We chose the NHS as our site of application as it is a more local issue in the UK. Alongside the NHS, our system could also be applied in other environments. For example, greenhouses offer an ideal setting for biofilter application, particularly to reduce N2O emissions from the use of nitrogen fertilisers. Globally, there are 496,800 hectares of greenhouse space, with over 8,750 greenhouse vegetable farms in the United States alone. (note: Producegrower.com. (2024).
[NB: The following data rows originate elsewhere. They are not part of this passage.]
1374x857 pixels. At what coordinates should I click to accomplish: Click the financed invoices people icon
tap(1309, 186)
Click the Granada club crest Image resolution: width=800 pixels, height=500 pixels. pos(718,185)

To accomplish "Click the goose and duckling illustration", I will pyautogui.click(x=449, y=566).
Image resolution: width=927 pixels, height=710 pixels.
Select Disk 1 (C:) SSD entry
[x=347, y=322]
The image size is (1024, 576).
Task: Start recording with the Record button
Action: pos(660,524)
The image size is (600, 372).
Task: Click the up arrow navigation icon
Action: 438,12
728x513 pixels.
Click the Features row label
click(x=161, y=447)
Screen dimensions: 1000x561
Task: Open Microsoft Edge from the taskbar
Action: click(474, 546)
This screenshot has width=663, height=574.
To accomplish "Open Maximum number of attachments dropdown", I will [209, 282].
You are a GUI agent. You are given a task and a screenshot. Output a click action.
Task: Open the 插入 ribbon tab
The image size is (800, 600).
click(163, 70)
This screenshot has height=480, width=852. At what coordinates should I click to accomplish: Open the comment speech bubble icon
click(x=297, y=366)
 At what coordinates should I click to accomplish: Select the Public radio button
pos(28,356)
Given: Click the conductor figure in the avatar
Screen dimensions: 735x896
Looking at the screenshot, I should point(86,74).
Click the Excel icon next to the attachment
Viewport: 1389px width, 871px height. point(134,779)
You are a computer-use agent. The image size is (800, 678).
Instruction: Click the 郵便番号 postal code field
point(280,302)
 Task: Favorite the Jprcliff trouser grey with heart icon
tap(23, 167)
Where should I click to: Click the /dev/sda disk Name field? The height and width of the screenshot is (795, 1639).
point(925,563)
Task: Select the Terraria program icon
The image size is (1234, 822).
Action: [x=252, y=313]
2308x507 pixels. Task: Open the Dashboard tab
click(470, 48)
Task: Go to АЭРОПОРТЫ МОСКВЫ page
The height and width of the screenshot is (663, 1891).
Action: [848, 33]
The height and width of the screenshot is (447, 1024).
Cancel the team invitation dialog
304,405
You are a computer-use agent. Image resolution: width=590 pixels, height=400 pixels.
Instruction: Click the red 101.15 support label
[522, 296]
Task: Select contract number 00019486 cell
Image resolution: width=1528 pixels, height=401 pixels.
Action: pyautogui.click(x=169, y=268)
Cuesta Roble releases 2019 global greenhouse statistics. [online] Available at: https://www.producegrower.com/news/cuesta-roble-2019-global-greenhouse-statistics/#:~:text=The%20new%20report%20says%20there [Accessed 24 Sep. 2024]. ) By incorporating a biofilter into ventilation systems, particularly near exhaust fans or passive ventilation areas, future iGEM teams could significantly reduce greenhouse emissions, supporting both organic and conventional farming practices in greenhouses.

In addition, rice paddies significantly contribute to global N2O and CH4 emissions due to nitrogen fertiliser use and irrigation. These conditions promote N2O production through soil and plant processes, making emissions management challenging, where rice farming accounts for 11% of agricultural N2O and 22% of agricultural CH4emissions globally. (note: Qian, H., Zhu, X., Huang, S., Linquist, B., Kuzyakov, Y., Wassmann, R., Minamikawa, K., Martinez-Eixarch, M., Yan, X., Zhou, F., Sander, B.O., Zhang, W., Shang, Z., Zou, J., Zheng, X., Li, G., Liu, Z., Wang, S., Ding, Y. and van Groenigen, K.J. (2023). Greenhouse gas emissions and mitigation in rice agriculture. Nature Reviews Earth & Environment, [online] 4(10), pp.716–732. doi:https://doi.org/10.1038/s43017-023-00482-1. ) This makes rice paddies a potential application area for our iGEM team's biofilter, offering future teams the opportunity to work on mitigating greenhouse gas emissions in this sector.

Furthermore, around 80% of manure is stored as slurry, a mix of water and waste, primarily on larger dairy or swine farms. (note: Teagasc (2020). 2020 - Teagasc Manure Management Report Launched - Teagasc | Agriculture and Food Development Authority. [online] Teagasc.ie. Available at: https://www.teagasc.ie/news--events/news/2020/teagasc-manure-management.php#:~:text=In%20all%2C%2081%25%20of%20manure [Accessed 24 Sep. 2024]. ) The waste is diluted, pumped into a lagoon or tank, and spread on fields as slurry. It can be sprayed on the surface, injected into the soil, or spray irrigated, while solids are separated for conventional spreading. The application of a biofilter could help reduce nitrous oxide emissions from the slurry during storage and field application.

Collaborations and partnerships

Paul Owen: UK&I National Sales Manager for Medclair

In the initial stages of designing our project, we sought insight from Paul Owen, the UK & Ireland National Sales Manager for Medclair. Paul provided a comprehensive overview of the current challenges and the solutions Medclair is implementing to address them. He expressed specific concerns regarding the mobile destruction unit, which we aim to redesign to create a more attractive and effective product for the NHS. His insights were invaluable in helping us understand the market landscape and refine our approach.

Lyndsay Muirhead: Clinical Sustainability Project Manager, University College London Hospital NHS Trust

Our collaboration with Lyndsay Muirhead was instrumental in shaping our project. As a Clinical Sustainability Project Manager within the NHS, Lyndsay provided crucial insights into the current challenges faced by the NHS and highlighted what an ideal solution would entail. Her feedback was integral in refining our design to ensure it addressed real needs without adding to existing problems.

Key contributions from Lyndsay included:

  • Identifying the specific need for a product like ours within the NHS
  • Providing constructive feedback on multiple design iterations
  • Offering context on the NHS's priority areas, emphasising the importance of creating an affordable, effective, and user-friendly solution, even if our project is not the top priority

Lyndsay's guidance ensured that our project remained relevant and aligned with the NHS's goals, helping us develop a solution that could genuinely ease some of the burdens faced by the NHS.